Initial commit

2025-11-30 09:08:46 +08:00
commit ab158ea3e9
10 changed files with 5566 additions and 0 deletions
--- a/skills/aws-serverless-eda/references/performance-optimization.md
+++ b/skills/aws-serverless-eda/references/performance-optimization.md
@@ -0,0 +1,671 @@
+# Serverless Performance Optimization
+
+Performance optimization best practices for AWS Lambda and serverless architectures.
+
+## Table of Contents
+
+- [Lambda Execution Lifecycle](#lambda-execution-lifecycle)
+- [Cold Start Optimization](#cold-start-optimization)
+- [Memory and CPU Optimization](#memory-and-cpu-optimization)
+- [Package Size Optimization](#package-size-optimization)
+- [Initialization Optimization](#initialization-optimization)

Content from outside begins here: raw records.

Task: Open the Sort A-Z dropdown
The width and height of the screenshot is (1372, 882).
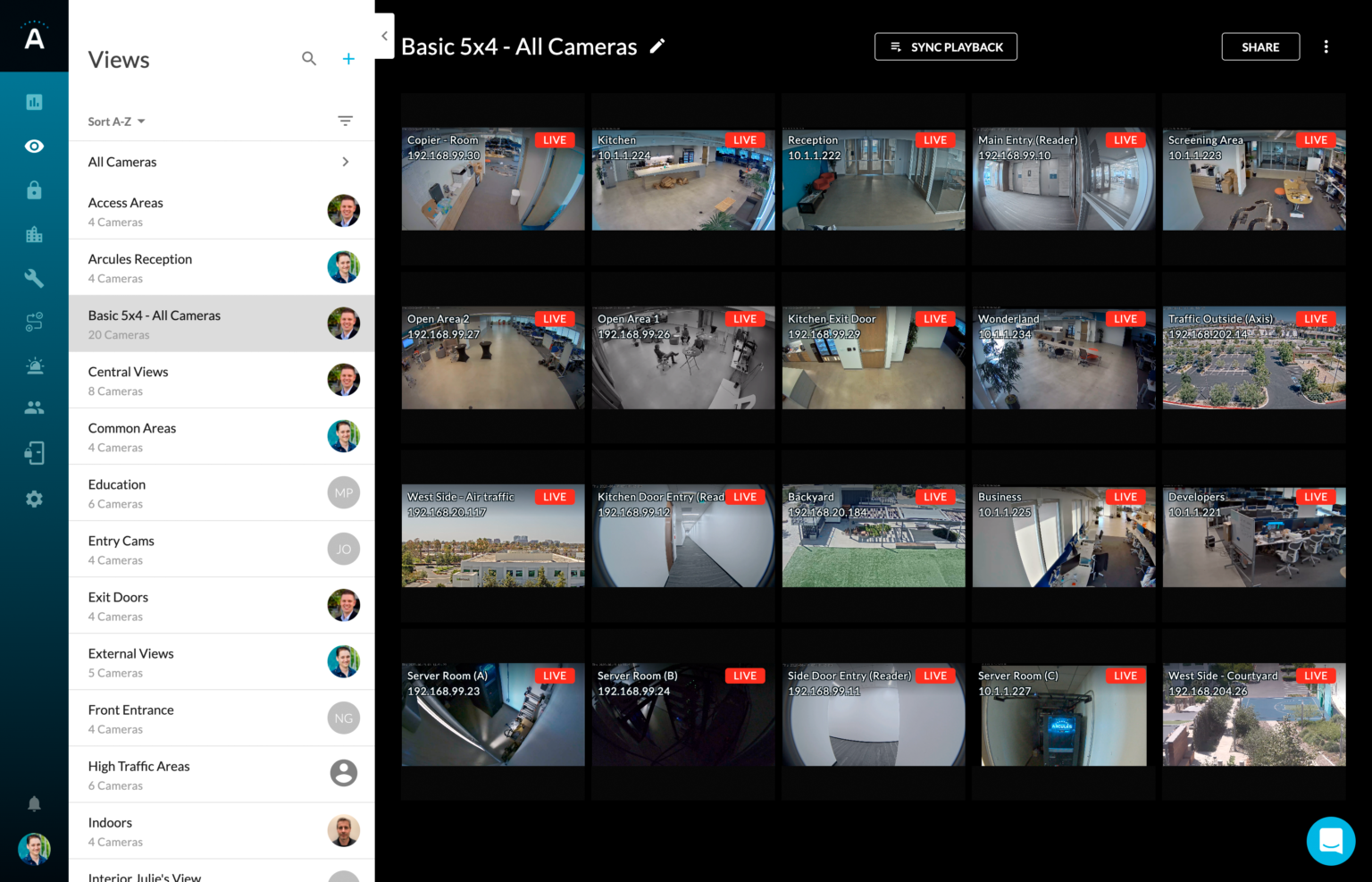Action: [x=116, y=122]
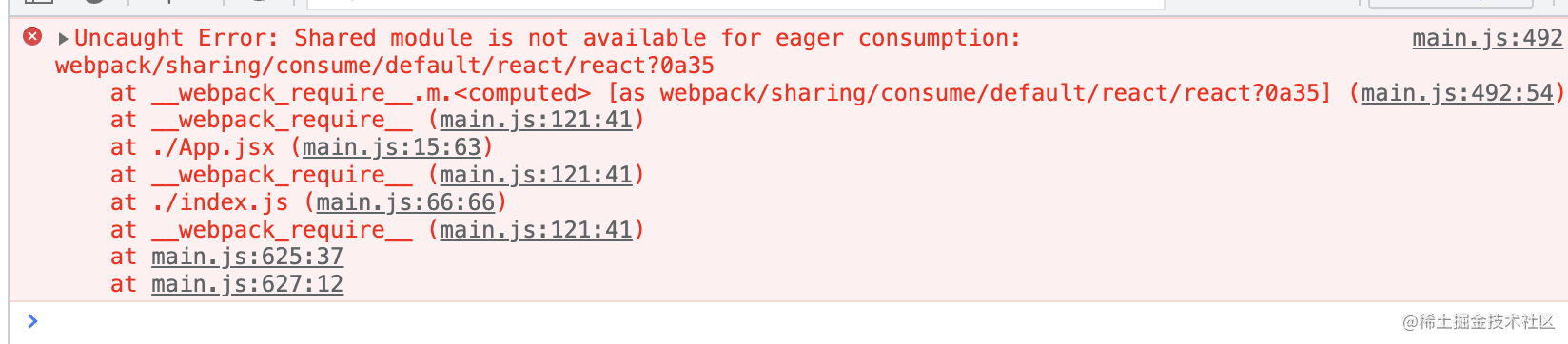Click the './index.js' stack frame text

point(220,202)
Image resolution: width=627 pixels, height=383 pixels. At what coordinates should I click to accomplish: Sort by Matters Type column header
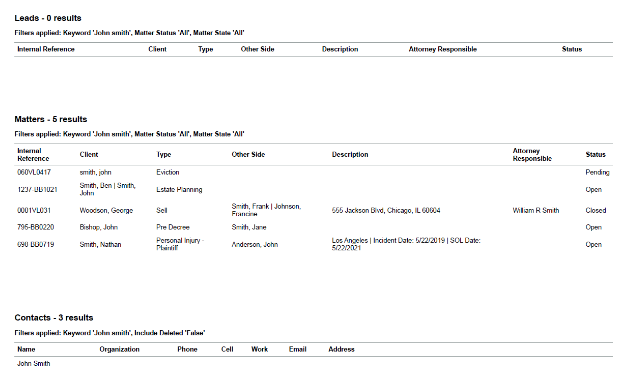point(164,154)
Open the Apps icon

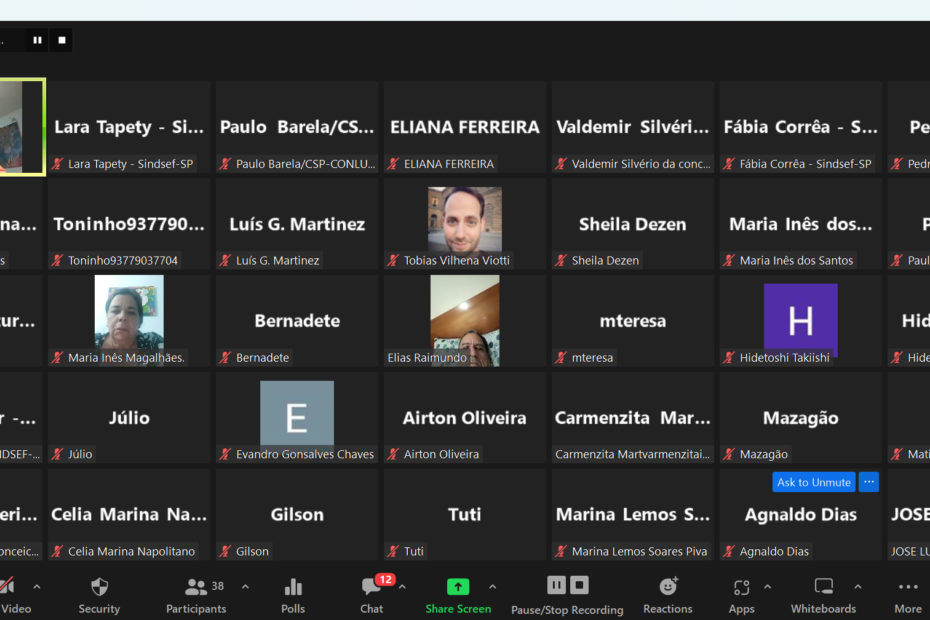741,596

+- [Runtime Performance](#runtime-performance)
+
+## Lambda Execution Lifecycle
+
+### Execution Environment Phases
+
+**Three phases of Lambda execution**:
+
+1. **Init Phase** (Cold Start):
+   - Download and unpack function package
+   - Create execution environment
+   - Initialize runtime
+   - Execute initialization code (outside handler)
+
+2. **Invoke Phase**:
+   - Execute handler code
+   - Return response
+   - Freeze execution environment
+
+3. **Shutdown Phase**:
+   - Runtime shutdown (after period of inactivity)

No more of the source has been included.